It all depends on what you want out of life. For some, I do think their finest years are when they are in their teens / early twenties, before they bought into all the conventions and expectations society places on people.

For me, those years weren't even a First Act let alone a final curtain call. Most of my peer group who were at all successful in life didn't really catch their stride until 25-28 and many are just coming out of the haze of their twenties.

It's a much different world today then when the phrase ('They say that teen years and your early twenties are the best years of your life.') became popular.


----------



## millenniumman75 (Feb 4, 2005)

Life is what you make of it.


----------



## angus (Dec 18, 2010)

I find life to be ciclical, I go through good times then I go through bad times. However at this point in my life I am going through the longest bad cycle I have ever experienced, I can only hope it is followed by an equel good period.

Oh, and in response to MillenniumMann75's comment^ Life is what you make it but unfortunatly people keep coming along and fcuking up what I have made.


----------



## paulyD (Feb 16, 2011)

DitzyDreamer said:


> ...as you age?
> 
> They say that teen years and your early twenties are the best years of your life. I'm 19 years old, and I can honestly say the teen years have been the worst years ever.
> 
> Have you found your life to improve as you have grown older or worse?


i definately prefere being young - early 20's. im in my late 20's now and its definately worse than being younger . at least when you are younger you feel you have your whole life ahead of you and that you have time to change


----------



## forex (Dec 29, 2010)

wors because you'll get more responsebility and with SA its difficult to follow the pad of ages.


----------



## sanspants08 (Oct 21, 2008)

The problem with getting older is that it's easier to get stuck in a rut, because there just aren't as many different variables to push you down new paths in life. So I think it's easier to stagnate with age, but life doesn't necessarily get worse. 

Unless you lose your hair.


----------



## PuRex (Mar 19, 2011)

Gets worse every year


----------



## sansd (Mar 22, 2006)

Depends what you do with the time. Things aren't going to get better on their own. I think when I was a teenager I sort of had the expectation that they would.


----------



## TenYears (Jan 15, 2010)

Its get's worse.
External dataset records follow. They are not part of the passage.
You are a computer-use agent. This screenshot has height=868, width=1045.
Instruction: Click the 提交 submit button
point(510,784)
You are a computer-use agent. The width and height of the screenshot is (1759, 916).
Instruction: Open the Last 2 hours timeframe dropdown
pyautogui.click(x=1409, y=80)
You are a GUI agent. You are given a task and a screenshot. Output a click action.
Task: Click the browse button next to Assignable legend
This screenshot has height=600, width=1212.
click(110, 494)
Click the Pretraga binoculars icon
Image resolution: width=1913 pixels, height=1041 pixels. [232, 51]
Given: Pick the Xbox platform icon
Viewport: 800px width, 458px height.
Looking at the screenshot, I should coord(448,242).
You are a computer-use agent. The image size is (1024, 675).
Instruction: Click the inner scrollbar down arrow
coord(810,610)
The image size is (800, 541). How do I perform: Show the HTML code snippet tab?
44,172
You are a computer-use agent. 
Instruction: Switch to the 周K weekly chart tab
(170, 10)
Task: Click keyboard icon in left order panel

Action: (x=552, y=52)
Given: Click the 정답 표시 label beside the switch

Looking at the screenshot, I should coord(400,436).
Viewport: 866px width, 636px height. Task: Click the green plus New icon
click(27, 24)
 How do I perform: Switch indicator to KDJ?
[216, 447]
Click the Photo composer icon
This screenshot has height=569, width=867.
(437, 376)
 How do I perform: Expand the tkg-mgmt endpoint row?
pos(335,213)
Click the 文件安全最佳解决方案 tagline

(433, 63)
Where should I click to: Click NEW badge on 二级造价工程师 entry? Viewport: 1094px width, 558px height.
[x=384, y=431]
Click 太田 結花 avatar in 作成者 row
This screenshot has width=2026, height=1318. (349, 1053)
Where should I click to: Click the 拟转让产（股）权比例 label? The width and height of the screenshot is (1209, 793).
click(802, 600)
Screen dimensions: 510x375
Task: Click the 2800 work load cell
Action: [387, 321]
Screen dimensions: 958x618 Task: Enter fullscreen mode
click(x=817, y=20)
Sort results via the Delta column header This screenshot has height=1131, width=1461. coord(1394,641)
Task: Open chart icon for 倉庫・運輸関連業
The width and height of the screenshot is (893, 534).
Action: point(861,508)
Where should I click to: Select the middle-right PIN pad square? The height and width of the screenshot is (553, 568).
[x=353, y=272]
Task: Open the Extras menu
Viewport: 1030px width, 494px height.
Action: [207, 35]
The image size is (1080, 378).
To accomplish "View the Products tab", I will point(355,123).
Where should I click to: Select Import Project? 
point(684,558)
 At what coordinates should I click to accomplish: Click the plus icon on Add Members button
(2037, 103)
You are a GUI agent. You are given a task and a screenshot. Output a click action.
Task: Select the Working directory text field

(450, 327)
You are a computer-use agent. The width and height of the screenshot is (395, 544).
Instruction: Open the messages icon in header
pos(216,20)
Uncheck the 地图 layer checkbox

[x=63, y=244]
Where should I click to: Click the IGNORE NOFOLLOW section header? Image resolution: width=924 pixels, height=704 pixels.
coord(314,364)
Never ceases to amaze me, when you think it can't get any worse, it can, always.


----------



## sas111 (Oct 20, 2010)

Well at 83 years old, my grandma says she's happier than she's ever been in life. Since she finally gets to relax...
I wish I could press the fast forward button & become retired, im through with this bull****.


----------



## whitesnake87 (May 8, 2009)

I know this sounds lame, but you don't wait to be happy. You can be happy now. It just seems hard because we worry about status and being single or being rich or being married or whatever. There is not happily ever after. You just live now.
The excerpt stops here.